◆ **Lines excerpted from a collection**:
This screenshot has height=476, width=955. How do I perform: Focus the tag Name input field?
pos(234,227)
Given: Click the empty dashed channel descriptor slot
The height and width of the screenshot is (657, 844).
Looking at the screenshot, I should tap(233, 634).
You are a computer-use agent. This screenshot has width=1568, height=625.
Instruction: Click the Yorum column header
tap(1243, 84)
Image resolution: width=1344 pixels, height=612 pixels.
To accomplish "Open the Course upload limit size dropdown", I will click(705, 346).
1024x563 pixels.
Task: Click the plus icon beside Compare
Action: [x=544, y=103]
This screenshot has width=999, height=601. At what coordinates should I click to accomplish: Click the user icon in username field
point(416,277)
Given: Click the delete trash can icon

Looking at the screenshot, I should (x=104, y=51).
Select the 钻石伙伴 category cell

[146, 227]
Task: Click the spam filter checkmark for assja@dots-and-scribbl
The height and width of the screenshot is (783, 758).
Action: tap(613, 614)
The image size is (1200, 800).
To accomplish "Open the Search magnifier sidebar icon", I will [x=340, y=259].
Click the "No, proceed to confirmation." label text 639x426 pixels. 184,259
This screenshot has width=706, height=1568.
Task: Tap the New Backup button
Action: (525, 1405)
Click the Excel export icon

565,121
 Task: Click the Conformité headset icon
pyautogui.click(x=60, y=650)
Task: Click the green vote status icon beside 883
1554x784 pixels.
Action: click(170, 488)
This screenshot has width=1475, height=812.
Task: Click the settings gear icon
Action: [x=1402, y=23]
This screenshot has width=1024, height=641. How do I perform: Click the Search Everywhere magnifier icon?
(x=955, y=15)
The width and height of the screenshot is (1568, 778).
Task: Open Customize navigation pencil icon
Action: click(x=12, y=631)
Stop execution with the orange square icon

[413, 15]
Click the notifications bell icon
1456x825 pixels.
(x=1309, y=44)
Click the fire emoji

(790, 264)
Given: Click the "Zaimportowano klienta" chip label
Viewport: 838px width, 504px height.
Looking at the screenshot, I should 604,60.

◆ **WHAT IS EXPECTED**: Please write out all of the lines above word for word, with nothing changed.

◆ **REPLY TO THE EXERCISE**:
This screenshot has height=476, width=955. How do I perform: Focus the tag Name input field?
pos(234,227)
Given: Click the empty dashed channel descriptor slot
The height and width of the screenshot is (657, 844).
Looking at the screenshot, I should tap(233, 634).
You are a computer-use agent. This screenshot has width=1568, height=625.
Instruction: Click the Yorum column header
tap(1243, 84)
Image resolution: width=1344 pixels, height=612 pixels.
To accomplish "Open the Course upload limit size dropdown", I will click(705, 346).
1024x563 pixels.
Task: Click the plus icon beside Compare
Action: [x=544, y=103]
This screenshot has width=999, height=601. At what coordinates should I click to accomplish: Click the user icon in username field
point(416,277)
Given: Click the delete trash can icon

Looking at the screenshot, I should (x=104, y=51).
Select the 钻石伙伴 category cell

[146, 227]
Task: Click the spam filter checkmark for assja@dots-and-scribbl
The height and width of the screenshot is (783, 758).
Action: tap(613, 614)
The image size is (1200, 800).
To accomplish "Open the Search magnifier sidebar icon", I will [x=340, y=259].
Click the "No, proceed to confirmation." label text 639x426 pixels. 184,259
This screenshot has width=706, height=1568.
Task: Tap the New Backup button
Action: (525, 1405)
Click the Excel export icon

565,121
 Task: Click the Conformité headset icon
pyautogui.click(x=60, y=650)
Task: Click the green vote status icon beside 883
1554x784 pixels.
Action: click(170, 488)
This screenshot has width=1475, height=812.
Task: Click the settings gear icon
Action: [x=1402, y=23]
This screenshot has width=1024, height=641. How do I perform: Click the Search Everywhere magnifier icon?
(x=955, y=15)
The width and height of the screenshot is (1568, 778).
Task: Open Customize navigation pencil icon
Action: click(x=12, y=631)
Stop execution with the orange square icon

[413, 15]
Click the notifications bell icon
1456x825 pixels.
(x=1309, y=44)
Click the fire emoji

(790, 264)
Given: Click the "Zaimportowano klienta" chip label
Viewport: 838px width, 504px height.
Looking at the screenshot, I should 604,60.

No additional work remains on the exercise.